Provided records Start Marker

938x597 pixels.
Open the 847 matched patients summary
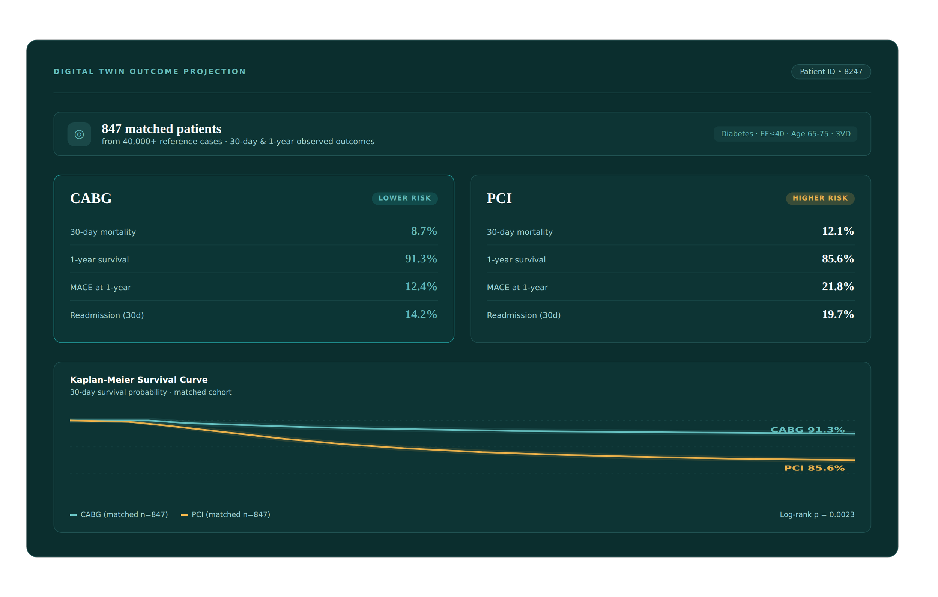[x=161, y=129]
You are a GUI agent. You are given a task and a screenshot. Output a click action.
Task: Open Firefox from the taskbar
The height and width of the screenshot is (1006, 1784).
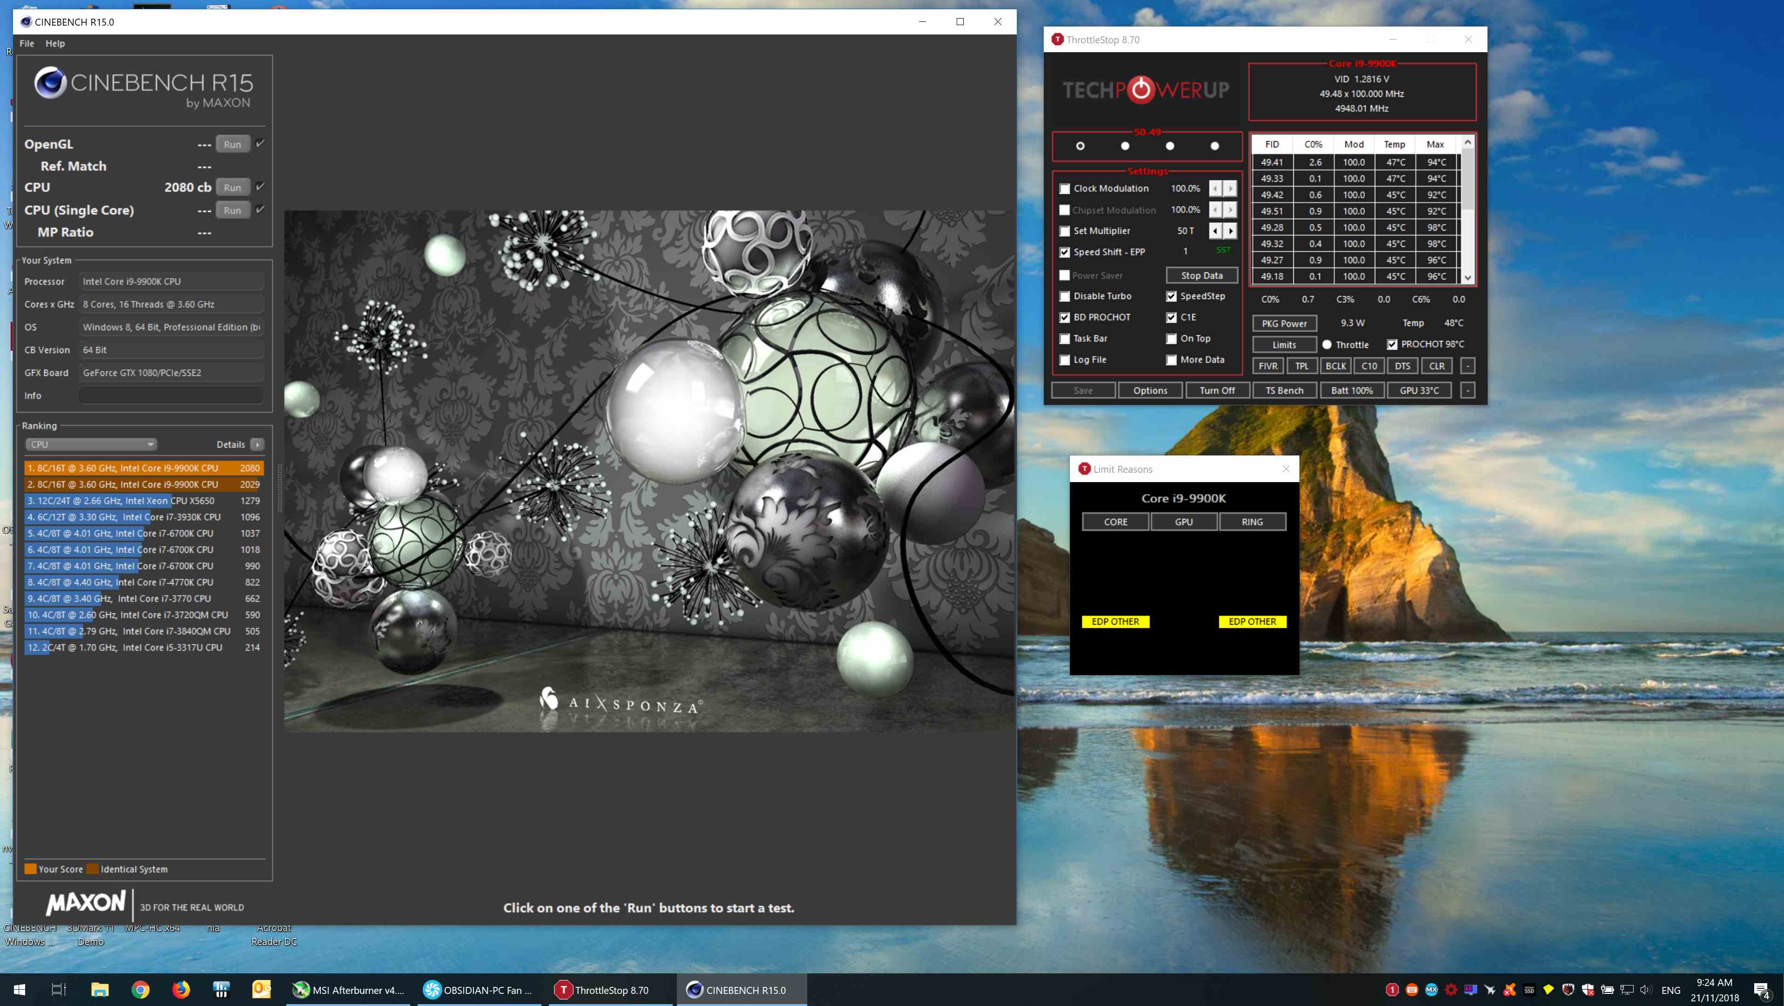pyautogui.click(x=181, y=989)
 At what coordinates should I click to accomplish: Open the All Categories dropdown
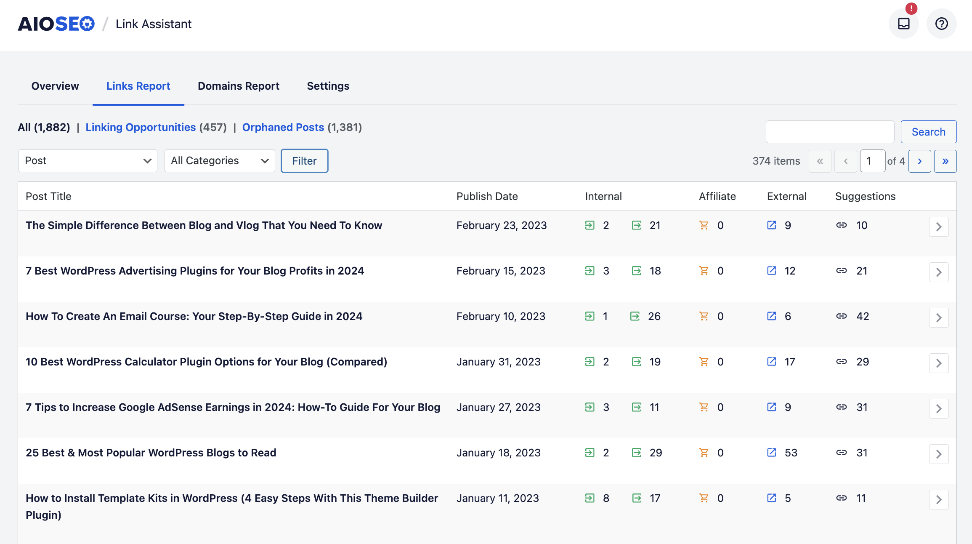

Provided records End Marker

Write out every line above exactly as it is, leaving out the pictures.

#### Response to this task
938x597 pixels.
Open the 847 matched patients summary
[x=161, y=129]
You are a GUI agent. You are given a task and a screenshot. Output a click action.
Task: Open Firefox from the taskbar
The height and width of the screenshot is (1006, 1784).
pyautogui.click(x=181, y=989)
 At what coordinates should I click to accomplish: Open the All Categories dropdown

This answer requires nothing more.